▸ Problem requirements:
Comb the records below for the string "header" and copy each line where it turns up.
'''
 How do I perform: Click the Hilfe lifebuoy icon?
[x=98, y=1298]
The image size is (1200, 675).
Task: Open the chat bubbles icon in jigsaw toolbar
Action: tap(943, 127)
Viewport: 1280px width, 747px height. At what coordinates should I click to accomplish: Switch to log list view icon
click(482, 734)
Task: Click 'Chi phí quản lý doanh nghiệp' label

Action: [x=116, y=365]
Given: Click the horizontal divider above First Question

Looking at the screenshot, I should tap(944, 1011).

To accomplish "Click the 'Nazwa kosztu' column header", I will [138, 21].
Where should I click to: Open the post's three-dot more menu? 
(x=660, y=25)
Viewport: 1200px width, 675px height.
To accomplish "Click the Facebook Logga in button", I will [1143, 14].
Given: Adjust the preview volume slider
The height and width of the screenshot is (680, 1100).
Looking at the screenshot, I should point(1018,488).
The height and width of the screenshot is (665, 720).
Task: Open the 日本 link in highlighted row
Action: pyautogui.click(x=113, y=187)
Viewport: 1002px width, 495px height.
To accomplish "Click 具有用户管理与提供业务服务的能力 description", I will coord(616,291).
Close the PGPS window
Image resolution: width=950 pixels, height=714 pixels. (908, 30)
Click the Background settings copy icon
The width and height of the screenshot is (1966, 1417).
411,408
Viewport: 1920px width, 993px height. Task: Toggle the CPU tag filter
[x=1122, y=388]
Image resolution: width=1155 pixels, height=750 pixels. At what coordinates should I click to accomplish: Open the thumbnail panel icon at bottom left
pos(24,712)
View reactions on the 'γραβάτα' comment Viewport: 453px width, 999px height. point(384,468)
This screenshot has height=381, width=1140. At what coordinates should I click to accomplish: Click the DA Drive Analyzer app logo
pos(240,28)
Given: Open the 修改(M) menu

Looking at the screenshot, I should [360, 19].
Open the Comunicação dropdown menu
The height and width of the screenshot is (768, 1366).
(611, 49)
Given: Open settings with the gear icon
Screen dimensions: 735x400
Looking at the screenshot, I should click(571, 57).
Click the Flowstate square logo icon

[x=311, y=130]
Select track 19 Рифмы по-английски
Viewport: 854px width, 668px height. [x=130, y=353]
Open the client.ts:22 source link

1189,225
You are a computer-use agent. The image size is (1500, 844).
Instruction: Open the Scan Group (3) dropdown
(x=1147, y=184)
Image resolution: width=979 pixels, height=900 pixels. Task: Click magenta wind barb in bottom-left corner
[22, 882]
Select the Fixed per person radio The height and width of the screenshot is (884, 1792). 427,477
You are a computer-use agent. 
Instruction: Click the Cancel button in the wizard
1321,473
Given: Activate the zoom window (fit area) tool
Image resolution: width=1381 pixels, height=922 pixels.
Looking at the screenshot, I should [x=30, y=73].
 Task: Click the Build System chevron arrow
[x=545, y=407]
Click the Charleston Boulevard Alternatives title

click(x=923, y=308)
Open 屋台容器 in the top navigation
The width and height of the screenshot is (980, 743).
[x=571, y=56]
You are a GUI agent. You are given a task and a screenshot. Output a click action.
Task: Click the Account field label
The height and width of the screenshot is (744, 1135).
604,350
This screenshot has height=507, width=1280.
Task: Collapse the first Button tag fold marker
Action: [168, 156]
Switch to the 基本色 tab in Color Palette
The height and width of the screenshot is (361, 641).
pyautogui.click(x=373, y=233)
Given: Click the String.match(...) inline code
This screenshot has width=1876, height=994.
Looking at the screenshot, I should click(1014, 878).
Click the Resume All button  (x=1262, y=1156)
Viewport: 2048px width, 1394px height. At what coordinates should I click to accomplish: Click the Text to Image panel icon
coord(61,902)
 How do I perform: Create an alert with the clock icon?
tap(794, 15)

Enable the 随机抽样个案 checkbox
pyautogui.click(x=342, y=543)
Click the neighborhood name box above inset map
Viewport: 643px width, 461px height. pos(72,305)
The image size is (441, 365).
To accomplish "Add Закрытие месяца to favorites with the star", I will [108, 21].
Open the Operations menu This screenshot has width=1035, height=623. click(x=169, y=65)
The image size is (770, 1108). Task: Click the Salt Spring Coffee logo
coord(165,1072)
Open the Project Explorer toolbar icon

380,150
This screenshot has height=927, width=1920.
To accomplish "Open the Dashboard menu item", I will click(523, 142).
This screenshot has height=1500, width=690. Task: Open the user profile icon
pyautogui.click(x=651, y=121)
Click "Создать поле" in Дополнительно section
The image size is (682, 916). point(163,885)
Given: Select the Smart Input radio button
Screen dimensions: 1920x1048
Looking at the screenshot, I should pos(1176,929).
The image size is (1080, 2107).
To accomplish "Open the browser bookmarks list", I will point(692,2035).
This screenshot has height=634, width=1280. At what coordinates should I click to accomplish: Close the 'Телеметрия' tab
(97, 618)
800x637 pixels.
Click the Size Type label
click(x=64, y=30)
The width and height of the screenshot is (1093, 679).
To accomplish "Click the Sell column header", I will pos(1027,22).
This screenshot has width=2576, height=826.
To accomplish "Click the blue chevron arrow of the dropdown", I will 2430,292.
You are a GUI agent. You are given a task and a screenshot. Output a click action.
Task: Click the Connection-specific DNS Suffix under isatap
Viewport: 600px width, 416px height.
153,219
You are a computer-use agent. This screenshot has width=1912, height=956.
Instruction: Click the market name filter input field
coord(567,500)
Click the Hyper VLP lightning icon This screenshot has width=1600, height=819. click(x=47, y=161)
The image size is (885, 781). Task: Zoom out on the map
'''
▸ Worked solution:
To accomplish "Click the 'Nazwa kosztu' column header", I will [138, 21].
To accomplish "Click the Sell column header", I will pos(1027,22).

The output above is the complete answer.